Phase II Trial of Stereotactic Radiation Therapy (SRT) Versus SRT Plus Vertebral Augmentation Procedure (VAP) for Vertebral Metastasis

• Reduction of Pain Estimate [ Time Frame: For 1 year post treatment ] [ Designated as safety issue: No ]
  To estimate the relative quantitative reduction of pain from baseline in patients in each arm.
• Quality of Life Estimate [ Time Frame: For 1 year post treatment ] [ Designated as safety issue: No ]
  To estimate the quality of life using the Oswestry Disability Questionnaire
• Feasibility Rate Estimation [ Time Frame: For 1 year post treatment ] [ Designated as safety issue: No ]
  To estimate the feasibility rate of the study procedure (the percentage of patients in overall and each arm that complete the treatment).
• Toxicity Rate Estimation [ Time Frame: For 1 year post treatment ] [ Designated as safety issue: Yes ]
  To estimate the toxicities of the treatment
• Vertebra Measurement [ Time Frame: For 1 year post treatment ] [ Designated as safety issue: No ]
  To measure the dimensions of the treated vertebra(e) at 1 year

The purpose of this study is to determine pain control rate (Percentage of patients in each arm that achieve pain control) at the treated site(s) at 1 month, 2-4 months and 5-6 months post-treatment.
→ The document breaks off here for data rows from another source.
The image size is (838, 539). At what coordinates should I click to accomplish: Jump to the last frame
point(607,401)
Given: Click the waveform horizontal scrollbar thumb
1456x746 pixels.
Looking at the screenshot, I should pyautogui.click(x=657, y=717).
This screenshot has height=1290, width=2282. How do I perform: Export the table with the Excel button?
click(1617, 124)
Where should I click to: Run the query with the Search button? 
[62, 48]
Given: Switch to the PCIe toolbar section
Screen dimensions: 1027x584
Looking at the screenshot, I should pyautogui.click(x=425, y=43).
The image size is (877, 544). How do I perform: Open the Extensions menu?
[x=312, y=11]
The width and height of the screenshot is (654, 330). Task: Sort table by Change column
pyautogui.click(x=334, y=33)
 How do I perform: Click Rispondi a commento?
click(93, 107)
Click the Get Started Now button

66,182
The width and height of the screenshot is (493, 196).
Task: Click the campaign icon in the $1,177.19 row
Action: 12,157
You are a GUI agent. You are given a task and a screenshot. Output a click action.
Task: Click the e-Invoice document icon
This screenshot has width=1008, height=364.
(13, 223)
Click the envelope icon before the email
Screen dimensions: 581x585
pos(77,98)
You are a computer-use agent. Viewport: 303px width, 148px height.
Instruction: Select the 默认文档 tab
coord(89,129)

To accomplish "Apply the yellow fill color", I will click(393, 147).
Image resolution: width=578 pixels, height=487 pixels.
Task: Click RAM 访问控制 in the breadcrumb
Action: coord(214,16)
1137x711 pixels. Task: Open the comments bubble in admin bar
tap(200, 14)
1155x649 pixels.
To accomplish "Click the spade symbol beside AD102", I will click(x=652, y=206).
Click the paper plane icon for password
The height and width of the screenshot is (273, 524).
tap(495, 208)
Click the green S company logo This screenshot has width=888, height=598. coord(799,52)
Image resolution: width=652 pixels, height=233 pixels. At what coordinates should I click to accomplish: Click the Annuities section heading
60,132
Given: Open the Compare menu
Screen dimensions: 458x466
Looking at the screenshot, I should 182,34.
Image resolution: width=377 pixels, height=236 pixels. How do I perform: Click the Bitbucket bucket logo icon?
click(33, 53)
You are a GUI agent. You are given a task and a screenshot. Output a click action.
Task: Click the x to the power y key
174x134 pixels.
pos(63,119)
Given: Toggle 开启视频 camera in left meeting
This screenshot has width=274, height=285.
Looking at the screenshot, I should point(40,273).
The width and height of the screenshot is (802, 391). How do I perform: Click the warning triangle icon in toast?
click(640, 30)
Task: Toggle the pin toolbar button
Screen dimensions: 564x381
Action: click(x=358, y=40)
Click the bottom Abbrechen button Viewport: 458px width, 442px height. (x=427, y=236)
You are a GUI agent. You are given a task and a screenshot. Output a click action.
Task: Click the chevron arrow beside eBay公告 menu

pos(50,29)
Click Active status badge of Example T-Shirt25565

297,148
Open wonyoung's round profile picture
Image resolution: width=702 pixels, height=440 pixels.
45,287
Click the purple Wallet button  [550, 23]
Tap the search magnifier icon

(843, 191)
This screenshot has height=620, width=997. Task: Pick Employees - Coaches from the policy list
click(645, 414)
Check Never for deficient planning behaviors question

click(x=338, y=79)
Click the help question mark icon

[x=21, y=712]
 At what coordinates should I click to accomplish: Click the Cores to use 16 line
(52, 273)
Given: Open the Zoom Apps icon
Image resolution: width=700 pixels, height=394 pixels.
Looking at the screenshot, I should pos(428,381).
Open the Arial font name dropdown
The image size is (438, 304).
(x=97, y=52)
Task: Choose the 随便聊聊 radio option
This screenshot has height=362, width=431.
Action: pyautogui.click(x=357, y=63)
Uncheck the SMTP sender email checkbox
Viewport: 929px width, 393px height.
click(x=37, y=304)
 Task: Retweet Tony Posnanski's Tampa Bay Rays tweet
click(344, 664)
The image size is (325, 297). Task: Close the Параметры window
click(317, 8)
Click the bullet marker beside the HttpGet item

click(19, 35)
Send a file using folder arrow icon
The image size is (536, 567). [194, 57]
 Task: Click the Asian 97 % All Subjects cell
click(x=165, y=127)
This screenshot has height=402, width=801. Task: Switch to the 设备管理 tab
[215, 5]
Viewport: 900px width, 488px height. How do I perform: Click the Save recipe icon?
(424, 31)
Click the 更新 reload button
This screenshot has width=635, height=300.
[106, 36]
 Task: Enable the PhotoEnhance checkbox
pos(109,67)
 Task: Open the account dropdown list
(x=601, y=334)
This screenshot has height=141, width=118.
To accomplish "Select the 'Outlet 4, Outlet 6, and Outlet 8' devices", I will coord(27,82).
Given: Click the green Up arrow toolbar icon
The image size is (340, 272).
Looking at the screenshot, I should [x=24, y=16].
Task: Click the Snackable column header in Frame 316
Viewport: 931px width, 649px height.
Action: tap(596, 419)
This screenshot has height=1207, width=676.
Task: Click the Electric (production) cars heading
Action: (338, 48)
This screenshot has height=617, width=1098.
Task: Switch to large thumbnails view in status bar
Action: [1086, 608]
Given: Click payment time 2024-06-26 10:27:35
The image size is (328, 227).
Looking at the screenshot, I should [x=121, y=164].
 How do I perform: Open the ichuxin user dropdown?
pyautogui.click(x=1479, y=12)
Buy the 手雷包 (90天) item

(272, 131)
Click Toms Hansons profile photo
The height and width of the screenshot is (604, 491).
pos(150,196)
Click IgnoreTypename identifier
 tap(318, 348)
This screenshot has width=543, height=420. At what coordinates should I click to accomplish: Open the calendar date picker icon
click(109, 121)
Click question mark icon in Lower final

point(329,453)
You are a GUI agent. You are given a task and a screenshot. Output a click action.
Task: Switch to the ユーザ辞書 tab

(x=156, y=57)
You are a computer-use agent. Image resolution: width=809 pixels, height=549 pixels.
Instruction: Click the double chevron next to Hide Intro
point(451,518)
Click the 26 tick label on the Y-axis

Eligible Vertebral Metastatic Lesion/s-> randomized-> SRT versus SRT+ VAP Stereotactic Radiation Therapy(SRT): 16 Gy X 1 Evaluation: prior to treatment; 1 month, 2-4 months, 5-6 months and 1 year post-treatment

• Radiation: Stereotactic Radiation Therapy
  SRT only
  Other Name: Stereotactic Radiosurgery
• Radiation: SRT with Vertebral Augmentation Procedure
  SRT with VAP
  Other Name: Stereotactic Radiosurgery with VAP

• Active Comparator: Control Group
  Baseline Assessments and followup assessments are the same for both arms. Control group Intervention: Stereotactic Radiation Therapy only
  Intervention: Radiation: Stereotactic Radiation Therapy
• Experimental: Treatment Group
  Baseline Assessments and followup assessments are the same for both arms. Treatment group Intervention: Stereotactic Radiation Therapy with Vertebral Augmentation Procedure
  Intervention: Radiation: SRT with Vertebral Augmentation Procedure

Inclusion Criteria:

1. Age ≥ 18 years.
2. ECOG performance status 0-1.
3. Known histologically proven malignancy.
4. Localized osteolytic spine metastases from T7 to L5 demonstrated by MRI, CT, PET or bone scan: a solitary spine metastasis; two separate spine levels; or up to 3 separate sites (each site may have a maximal involvement of 2 contiguous vertebral bodies with or without a paraspinal mass of no more than 5 cm).
5. Negative serum pregnancy test within 2 weeks prior to registration for women of childbearing potential.
6. Women of childbearing potential and male participants who are sexually active must agree to use a medically effective means of birth control.
7. Numerical Rating Pain Scale (NRPS) and movement-related pain score(MRPS) within two (2) weeks prior to registration.
8. The patient must have a score of ≥ 5 for at least one of the planned sites for SRT.
9. Patients must provide study specific informed consent prior to study entry.
10. Required Pre-treatment Evaluations: baseline Numerical Rating Pain Scale (NRPS), movement-related pain score, dose and frequency of all pain medications; QOL Measure using the Oswestry Disability Questionnaire, and EuroQOL(EQ-5D).

Exclusion Criteria:

1. Non-ambulatory patients.
2. Frank spinal cord compression or epidural compression within 3 mm of the spinal cord.
3. Osteoblastic vertebral metastasis.
4. Prior radiation to the index spine.
5. Patients with rapid neurologic decline.